Data to examine:
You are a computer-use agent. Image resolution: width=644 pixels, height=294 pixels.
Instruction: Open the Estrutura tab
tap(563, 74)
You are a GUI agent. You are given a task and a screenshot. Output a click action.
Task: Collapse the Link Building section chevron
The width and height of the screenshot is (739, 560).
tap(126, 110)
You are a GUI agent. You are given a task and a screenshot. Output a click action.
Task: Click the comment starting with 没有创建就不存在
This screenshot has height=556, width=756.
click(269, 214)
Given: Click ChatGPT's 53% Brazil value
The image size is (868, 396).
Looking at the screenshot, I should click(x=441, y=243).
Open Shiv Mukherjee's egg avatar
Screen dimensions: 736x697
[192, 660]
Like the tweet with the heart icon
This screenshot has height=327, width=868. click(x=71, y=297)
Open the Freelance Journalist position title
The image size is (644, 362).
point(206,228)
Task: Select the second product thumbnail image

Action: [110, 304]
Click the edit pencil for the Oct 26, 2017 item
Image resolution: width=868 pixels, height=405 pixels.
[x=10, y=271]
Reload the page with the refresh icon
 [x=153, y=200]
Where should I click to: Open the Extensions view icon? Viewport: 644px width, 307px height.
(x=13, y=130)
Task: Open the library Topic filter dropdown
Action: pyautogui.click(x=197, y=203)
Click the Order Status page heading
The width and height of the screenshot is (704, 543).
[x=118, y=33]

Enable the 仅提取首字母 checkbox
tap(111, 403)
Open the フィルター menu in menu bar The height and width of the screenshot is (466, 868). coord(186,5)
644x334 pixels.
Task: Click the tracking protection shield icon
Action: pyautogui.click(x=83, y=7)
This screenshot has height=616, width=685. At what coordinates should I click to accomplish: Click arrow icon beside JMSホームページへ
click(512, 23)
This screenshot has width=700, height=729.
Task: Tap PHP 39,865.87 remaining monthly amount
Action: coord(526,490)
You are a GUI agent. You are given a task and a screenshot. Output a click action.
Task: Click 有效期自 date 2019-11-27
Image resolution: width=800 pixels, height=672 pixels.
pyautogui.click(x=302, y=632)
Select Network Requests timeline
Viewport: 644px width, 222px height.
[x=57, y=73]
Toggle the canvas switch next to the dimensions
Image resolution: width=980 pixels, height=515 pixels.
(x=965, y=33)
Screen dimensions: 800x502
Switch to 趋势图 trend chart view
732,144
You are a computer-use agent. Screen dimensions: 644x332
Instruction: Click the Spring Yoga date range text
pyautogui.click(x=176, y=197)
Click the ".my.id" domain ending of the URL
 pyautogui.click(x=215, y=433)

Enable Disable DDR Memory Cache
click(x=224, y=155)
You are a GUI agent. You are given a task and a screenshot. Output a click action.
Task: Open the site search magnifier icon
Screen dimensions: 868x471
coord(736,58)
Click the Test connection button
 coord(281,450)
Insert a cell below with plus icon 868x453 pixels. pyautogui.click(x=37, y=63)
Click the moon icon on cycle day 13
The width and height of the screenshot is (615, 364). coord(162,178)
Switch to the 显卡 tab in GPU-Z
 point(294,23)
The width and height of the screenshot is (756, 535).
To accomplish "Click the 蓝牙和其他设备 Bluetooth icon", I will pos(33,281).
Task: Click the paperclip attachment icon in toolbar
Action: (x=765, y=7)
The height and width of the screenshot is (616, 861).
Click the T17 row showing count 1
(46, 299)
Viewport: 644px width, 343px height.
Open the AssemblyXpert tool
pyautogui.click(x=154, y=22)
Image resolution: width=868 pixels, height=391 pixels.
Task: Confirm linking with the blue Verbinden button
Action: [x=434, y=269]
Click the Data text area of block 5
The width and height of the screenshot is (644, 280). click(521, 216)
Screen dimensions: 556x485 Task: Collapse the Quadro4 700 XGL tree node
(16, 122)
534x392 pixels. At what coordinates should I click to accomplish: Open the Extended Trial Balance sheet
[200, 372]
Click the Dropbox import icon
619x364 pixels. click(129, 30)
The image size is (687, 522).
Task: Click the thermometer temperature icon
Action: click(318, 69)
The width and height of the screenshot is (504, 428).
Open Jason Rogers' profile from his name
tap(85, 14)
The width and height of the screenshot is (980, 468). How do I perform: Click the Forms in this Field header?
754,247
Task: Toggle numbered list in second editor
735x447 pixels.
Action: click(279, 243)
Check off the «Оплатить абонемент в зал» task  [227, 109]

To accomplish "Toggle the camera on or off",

Work instructions: Copy all the entries verbatim.

Solution to the exercise:
You are a computer-use agent. Image resolution: width=644 pixels, height=294 pixels.
Instruction: Open the Estrutura tab
tap(563, 74)
You are a GUI agent. You are given a task and a screenshot. Output a click action.
Task: Collapse the Link Building section chevron
The width and height of the screenshot is (739, 560).
tap(126, 110)
You are a GUI agent. You are given a task and a screenshot. Output a click action.
Task: Click the comment starting with 没有创建就不存在
This screenshot has height=556, width=756.
click(269, 214)
Given: Click ChatGPT's 53% Brazil value
The image size is (868, 396).
Looking at the screenshot, I should click(x=441, y=243).
Open Shiv Mukherjee's egg avatar
Screen dimensions: 736x697
[192, 660]
Like the tweet with the heart icon
This screenshot has height=327, width=868. click(x=71, y=297)
Open the Freelance Journalist position title
The image size is (644, 362).
point(206,228)
Task: Select the second product thumbnail image

Action: [110, 304]
Click the edit pencil for the Oct 26, 2017 item
Image resolution: width=868 pixels, height=405 pixels.
[x=10, y=271]
Reload the page with the refresh icon
 [x=153, y=200]
Where should I click to: Open the Extensions view icon? Viewport: 644px width, 307px height.
(x=13, y=130)
Task: Open the library Topic filter dropdown
Action: pyautogui.click(x=197, y=203)
Click the Order Status page heading
The width and height of the screenshot is (704, 543).
[x=118, y=33]

Enable the 仅提取首字母 checkbox
tap(111, 403)
Open the フィルター menu in menu bar The height and width of the screenshot is (466, 868). coord(186,5)
644x334 pixels.
Task: Click the tracking protection shield icon
Action: pyautogui.click(x=83, y=7)
This screenshot has height=616, width=685. At what coordinates should I click to accomplish: Click arrow icon beside JMSホームページへ
click(512, 23)
This screenshot has width=700, height=729.
Task: Tap PHP 39,865.87 remaining monthly amount
Action: coord(526,490)
You are a GUI agent. You are given a task and a screenshot. Output a click action.
Task: Click 有效期自 date 2019-11-27
Image resolution: width=800 pixels, height=672 pixels.
pyautogui.click(x=302, y=632)
Select Network Requests timeline
Viewport: 644px width, 222px height.
[x=57, y=73]
Toggle the canvas switch next to the dimensions
Image resolution: width=980 pixels, height=515 pixels.
(x=965, y=33)
Screen dimensions: 800x502
Switch to 趋势图 trend chart view
732,144
You are a computer-use agent. Screen dimensions: 644x332
Instruction: Click the Spring Yoga date range text
pyautogui.click(x=176, y=197)
Click the ".my.id" domain ending of the URL
 pyautogui.click(x=215, y=433)

Enable Disable DDR Memory Cache
click(x=224, y=155)
You are a GUI agent. You are given a task and a screenshot. Output a click action.
Task: Open the site search magnifier icon
Screen dimensions: 868x471
coord(736,58)
Click the Test connection button
 coord(281,450)
Insert a cell below with plus icon 868x453 pixels. pyautogui.click(x=37, y=63)
Click the moon icon on cycle day 13
The width and height of the screenshot is (615, 364). coord(162,178)
Switch to the 显卡 tab in GPU-Z
 point(294,23)
The width and height of the screenshot is (756, 535).
To accomplish "Click the 蓝牙和其他设备 Bluetooth icon", I will pos(33,281).
Task: Click the paperclip attachment icon in toolbar
Action: (x=765, y=7)
The height and width of the screenshot is (616, 861).
Click the T17 row showing count 1
(46, 299)
Viewport: 644px width, 343px height.
Open the AssemblyXpert tool
pyautogui.click(x=154, y=22)
Image resolution: width=868 pixels, height=391 pixels.
Task: Confirm linking with the blue Verbinden button
Action: [x=434, y=269]
Click the Data text area of block 5
The width and height of the screenshot is (644, 280). click(521, 216)
Screen dimensions: 556x485 Task: Collapse the Quadro4 700 XGL tree node
(16, 122)
534x392 pixels. At what coordinates should I click to accomplish: Open the Extended Trial Balance sheet
[200, 372]
Click the Dropbox import icon
619x364 pixels. click(129, 30)
The image size is (687, 522).
Task: Click the thermometer temperature icon
Action: click(318, 69)
The width and height of the screenshot is (504, 428).
Open Jason Rogers' profile from his name
tap(85, 14)
The width and height of the screenshot is (980, 468). How do I perform: Click the Forms in this Field header?
754,247
Task: Toggle numbered list in second editor
735x447 pixels.
Action: click(279, 243)
Check off the «Оплатить абонемент в зал» task  [227, 109]

To accomplish "Toggle the camera on or off",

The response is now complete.